Three times as many women are being referred for colposcopy after having a HPV test compared with the biennial pap test, researchers say.
A retrospective study, recently published in the MJA, found that women who had undergone the screening HPV test were more likely to be referred to colposcopy (2.6%) compared with women who had been screened with the Pap test (0.8%).
The researchers analysed the results of almost 200 000 HPV tests which were submitted to a Sydney-based pathology company for six months after the start of the renewed national cervical screening program.
The results indicated that women older than 30, who were more likely to be unvaccinated against HPV, were at a higher risk of testing positive for one of the 14 strains of HPV detected in the test.
“In 8% of primary screening tests and 21% of non-screening tests the samples were positive for oncogenic HPV. The prevalence of oncogenic HPV types other than HPV16/18 declined sharply with age, whereas that of HPV16/18 was low and similar across age groups,” the study authors said.
Associate Professor Annabelle Farnsworth, co-author and medical director at Douglass Hanly Moir Pathology in Sydney, said the study confirmed an age-specific pattern in the detection of oncogenic HPV which was leading to increased referrals to colposcopy testing under the new program.
“The rate of referral [to colposcopy] is huge, it’s about three times the rate of referral compared to the old program. That has put a lot of colposcopy services under a great deal of pressure, but somehow everyone is managing,” she said.
According to the study authors, the high rate of referrals to colposcopy was anticipated in the early stages of the new screening program as HPV-screening is more sensitive than cytology screening. However, as more vaccinated women enter the program it is expected colposcopy rates will decline in the future.
The findings from the study were consistent with previous studies from the National Cancer Screening Register which found that almost one in 10 Australian women tested positive for one of the 14 HPV types when screened under the new program.
But reassuringly, less than 2% of these cases were confirmed as one of the highly oncogenic HPV types 16 and 18 which are responsible for four in five cervical cancers in Australia.

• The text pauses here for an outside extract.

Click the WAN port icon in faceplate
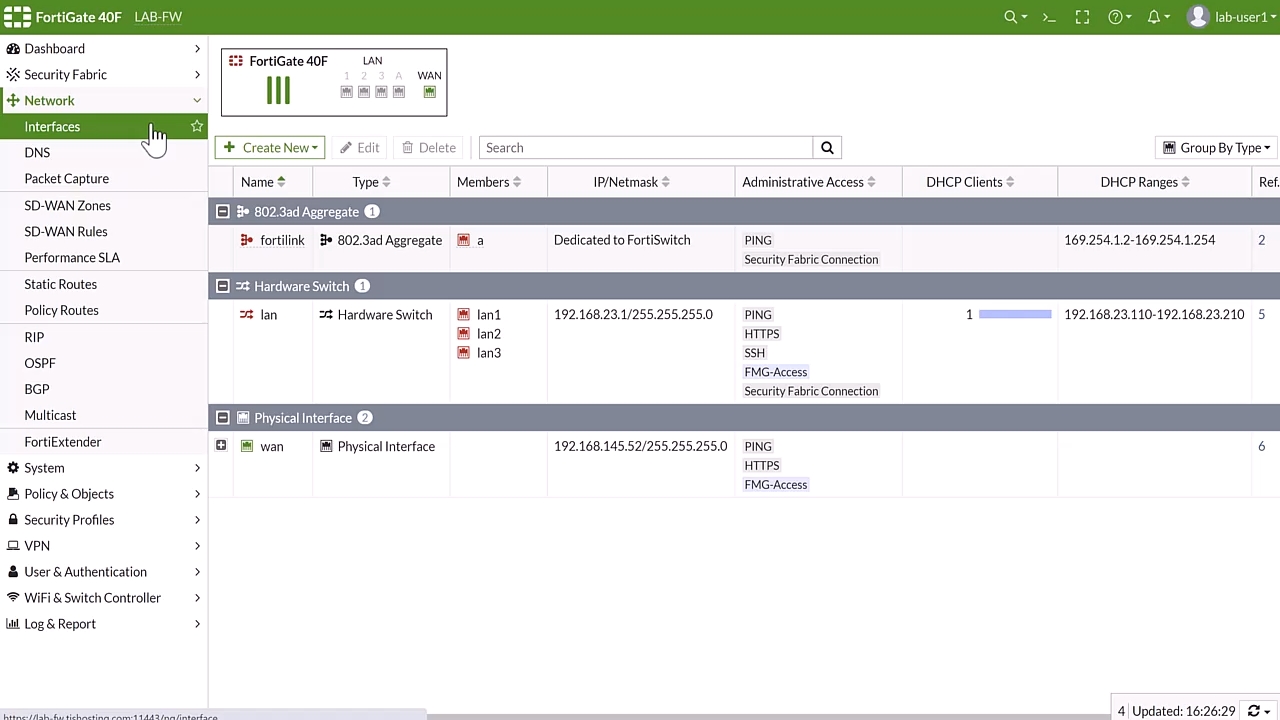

In addition, the study found that women, for whom the referring doctor had requested co-testing with both the HPV test and cytology, were three times as likely to test positive for an oncogenic HPV strain, despite some anecdotal criticism that GPs may be over-ordering co-tests.
HPV co-testing with liquid-based cytology is recommended for all women, regardless of age, who have been treated for a high-grade abnormality in the past or who present with suspicious symptoms or signs.

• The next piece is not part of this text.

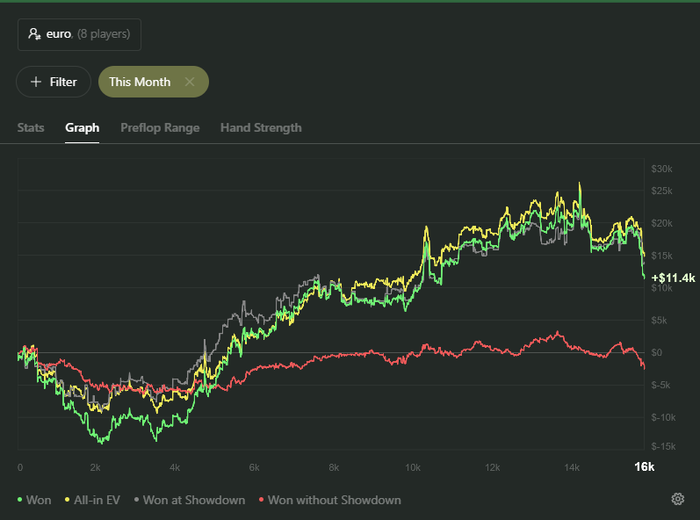Toggle the All-in EV legend entry
The height and width of the screenshot is (520, 700).
point(92,500)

“I don’t think the GPs are over ordering co-testing, I think it’s being used appropriately,” Professor Farnsworth said.
Overall, the study confirms that the renewed cervical screening program is performing as expected, however the authors say, ongoing monitoring is vital to ensure its success into the future.
“While the predicted long-term benefits are substantial, timely monitoring of the transitional phase is critical for ensuring the program performs as expected and community confidence in the policy is maintained,” the authors concluded.